A voir, Les critiques, Opéra, Paris, Toulouse

© Mirco Magliocca

Créé au Capitole de Toulouse et repris au Théâtre des Champs-Elysées, Boris Godounov mis en scène par Olivier Py passe en revue l’histoire politique de la Russie d’hier à aujourd’hui, non sans une part de dérision critique, mais surtout avec une profonde gravité.

En portant à la scène la version originelle de Boris Godounov parue en 1869 et aussitôt refusée par les théâtre impériaux, Olivier Py fait le choix d’une mouture moins monumentale car plus condensée de l’opéra pleinement concentrée sur le parcours de son personnage éponyme.

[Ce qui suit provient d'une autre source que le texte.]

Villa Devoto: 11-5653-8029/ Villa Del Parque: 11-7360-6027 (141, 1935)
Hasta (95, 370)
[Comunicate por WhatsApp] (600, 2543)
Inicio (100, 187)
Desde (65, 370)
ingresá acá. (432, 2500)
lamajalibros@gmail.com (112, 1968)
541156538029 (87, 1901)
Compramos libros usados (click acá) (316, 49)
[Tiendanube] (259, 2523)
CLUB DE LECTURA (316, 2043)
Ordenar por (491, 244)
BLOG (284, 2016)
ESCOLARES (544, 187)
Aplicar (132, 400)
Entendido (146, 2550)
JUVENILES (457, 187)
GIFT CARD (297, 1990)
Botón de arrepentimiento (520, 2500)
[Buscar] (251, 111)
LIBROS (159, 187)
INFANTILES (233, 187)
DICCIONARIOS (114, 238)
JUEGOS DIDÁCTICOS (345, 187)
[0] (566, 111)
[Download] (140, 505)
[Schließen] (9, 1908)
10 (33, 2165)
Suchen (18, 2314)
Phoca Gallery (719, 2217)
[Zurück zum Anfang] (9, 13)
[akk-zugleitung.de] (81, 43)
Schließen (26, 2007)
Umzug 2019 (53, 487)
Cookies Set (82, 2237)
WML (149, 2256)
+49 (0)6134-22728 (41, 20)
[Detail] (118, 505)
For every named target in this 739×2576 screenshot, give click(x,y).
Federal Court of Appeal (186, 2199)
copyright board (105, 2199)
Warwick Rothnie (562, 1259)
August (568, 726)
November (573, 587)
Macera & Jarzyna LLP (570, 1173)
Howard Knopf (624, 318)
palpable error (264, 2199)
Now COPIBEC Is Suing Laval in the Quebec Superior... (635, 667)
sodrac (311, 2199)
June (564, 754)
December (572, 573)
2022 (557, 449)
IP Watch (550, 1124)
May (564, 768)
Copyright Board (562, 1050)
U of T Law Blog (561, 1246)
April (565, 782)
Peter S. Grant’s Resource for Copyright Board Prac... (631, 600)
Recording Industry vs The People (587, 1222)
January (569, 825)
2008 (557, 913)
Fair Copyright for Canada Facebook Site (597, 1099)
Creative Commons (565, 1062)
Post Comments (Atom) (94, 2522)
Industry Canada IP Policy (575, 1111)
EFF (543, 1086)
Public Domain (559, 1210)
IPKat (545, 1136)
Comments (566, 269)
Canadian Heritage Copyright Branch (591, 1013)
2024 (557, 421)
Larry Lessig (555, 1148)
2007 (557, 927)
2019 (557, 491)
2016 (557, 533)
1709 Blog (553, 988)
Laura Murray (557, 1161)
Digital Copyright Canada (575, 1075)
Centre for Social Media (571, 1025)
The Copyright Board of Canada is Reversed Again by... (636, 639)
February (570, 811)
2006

Cela ne l’empêche nullement de signer une représentation fastueuse et foisonnante du chef-d’œuvre de Moussorgski, où abondent d’éloquentes images et une multiplicité de sens, et où la place est accordée à toutes les forces vives du plateau.

Sous la direction tout en finesse et en beauté d’Andris Poga, un familier du répertoire symphonique et opératique russe, sachant mettre en valeur la souplesse et la chaleur de l’orchestre auquel est ôté le moindre excès d’opulence au profit d’un jeu infiniment nuancé, et à la tête d’une distribution particulièrement homogène, la basse Biélorusse Alexander Roslavets qui remplace Matthias Goerne, se montre particulièrement convaincante. Une voix ample et puissante, d’un métal sans froideur, permet au chanteur de jamais avoir besoin de forcer. Avec sobriété et intensité, son glorieux tsar chemine vers la mort en gratifiant de beaux et saisissants éclats autant qu’il développe une profonde intériorité, pétri des tourments et du funeste pressentiment qui le rongent, A ses côtés, de solides voix masculines donnent l’épaisseur et le relief qui conviennent aux seconds rôles. L’innocent de Kristofer Lundin ouvre le spectacle comme un triste bouffon, à demi nu, drapé d’un rideau rouge ou simplement d’un crasseux jupon, Sulkhan Jaiani fait un Nikititch plein d’autorité fougueuse, Mikhail Timoshenko, est un Andreï Chtchelkalov remarquable de solennité, Airam Hernández allie douceur et ardeur dans le rôle de Grigori, Yuri Kissin amuse en moine aviné, Roberto Scandiuzzi en impose dans Pimène même avec des moyens fatigués. Moins présentes mais pas en reste, les femmes tirent aussi leur épingle du jeu. Sarah Laulan fait une généreuse et licencieuse aubergiste, Victoire Bunel prête une fraicheur et une vivacité enfantines à son Fiodor à la fois angélique et chaplinesque tandis que Lila Dufy campe une Xenia hautement dramatique. Autre protagoniste de premier plan : le chœur est superbe de ferveur dans ses implorations.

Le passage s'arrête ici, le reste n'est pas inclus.